Boost your veggie intake and you’ll boost your vitamin and mineral intake too, which is needed to ensure you maintain a healthy immune system and prevent you feeling run down during this important time!
Ingredients
- 1 tsp olive oil
- 1 onion, diced
- 1 tsp ground ginger
- 1 tsp ground cinnamon
- 2 tsp rose harissa
- 1 x 400g tin of chopped tomatoes
- 1kg mixed vegetables (six types – we used squash, turnips, parsnips, carrots, all peeled and cut into small chunks; courgettes, halved and sliced; French beans, trimmed)
- 100ml water
- salt and freshly ground black pepper
- 1 x 400g tin of chickpeas, drained
- Juice of 1 orange
- Chopped fresh coriander and mint
- For the couscous
- 200g couscous
- 1 tbsp olive oil
- 400ml boiling water
Directions
- Heat the oil in a large pan, then add the onion and cook over a medium heat for 5 minutes.

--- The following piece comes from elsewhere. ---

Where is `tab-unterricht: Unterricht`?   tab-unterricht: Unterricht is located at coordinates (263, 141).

- Add the spices and harissa and stir well. Cook for one minute, then add the tomatoes with their juice. Bring up to a simmer and tip in the squash and the root vegetables.

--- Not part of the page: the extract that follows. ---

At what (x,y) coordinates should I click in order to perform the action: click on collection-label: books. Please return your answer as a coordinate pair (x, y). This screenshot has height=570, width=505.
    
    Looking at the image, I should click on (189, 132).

- Add the 100ml water, stir and season well. Bring up to a simmer, then cover and cook over a low heat for 15 minutes, or until the vegetables are almost tender.

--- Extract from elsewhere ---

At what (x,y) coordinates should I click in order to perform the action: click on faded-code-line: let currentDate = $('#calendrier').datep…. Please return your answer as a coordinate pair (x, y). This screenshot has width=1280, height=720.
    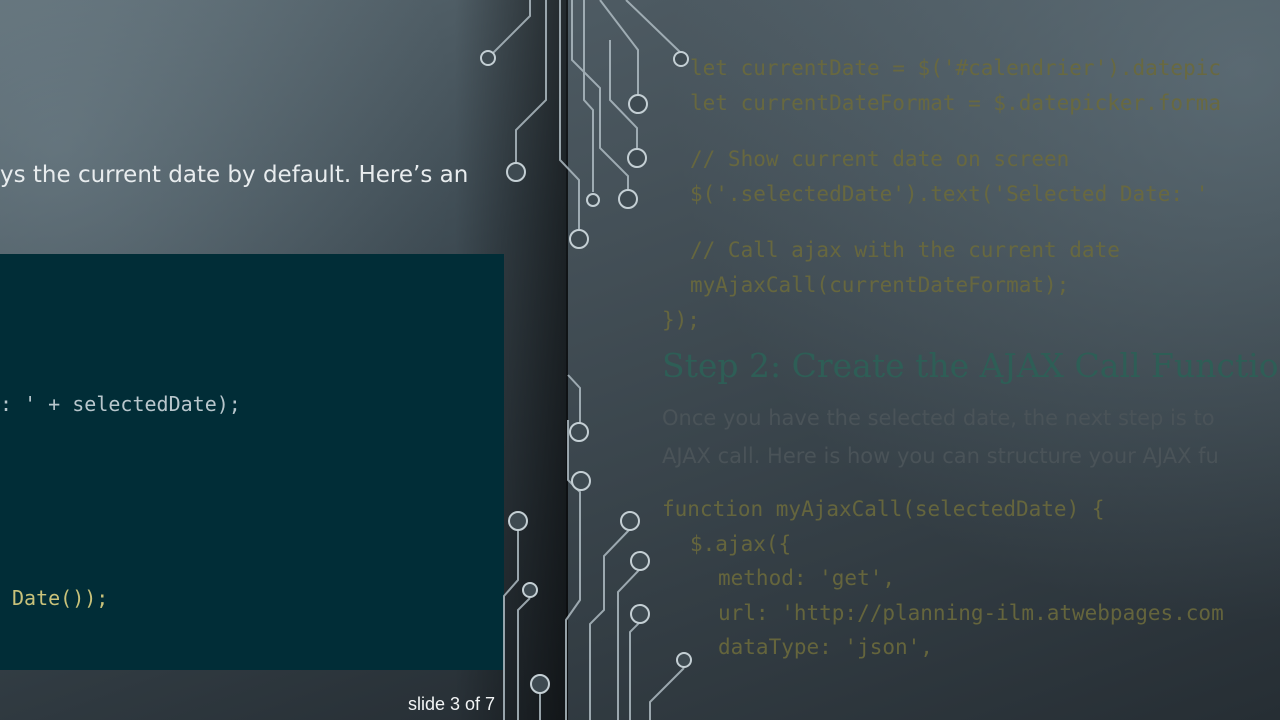
    Looking at the image, I should click on (956, 68).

- Add the rest of the vegetables and cook for a further 10 minutes, pouring in a little more water if the mixture starts to stick.
- When all the vegetables are tender, add the drained chickpeas, the orange juice, then season and mix well.
- To cook the couscous, put the grain into a bowl and rub in the olive oil and a little salt. Pour over the boiling water, then cover tightly with clingfilm and leave to steam for 10 minutes.
- Fluff up the couscous with a fork, sprinkle with the chopped herbs, then serve with the vegetables.